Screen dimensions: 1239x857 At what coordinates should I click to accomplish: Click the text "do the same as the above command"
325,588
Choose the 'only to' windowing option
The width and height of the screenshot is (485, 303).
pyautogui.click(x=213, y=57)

________

**What the task asks**. Transcribe each entry exactly as it appears.

**Task output**.
Screen dimensions: 1239x857 At what coordinates should I click to accomplish: Click the text "do the same as the above command"
325,588
Choose the 'only to' windowing option
The width and height of the screenshot is (485, 303).
pyautogui.click(x=213, y=57)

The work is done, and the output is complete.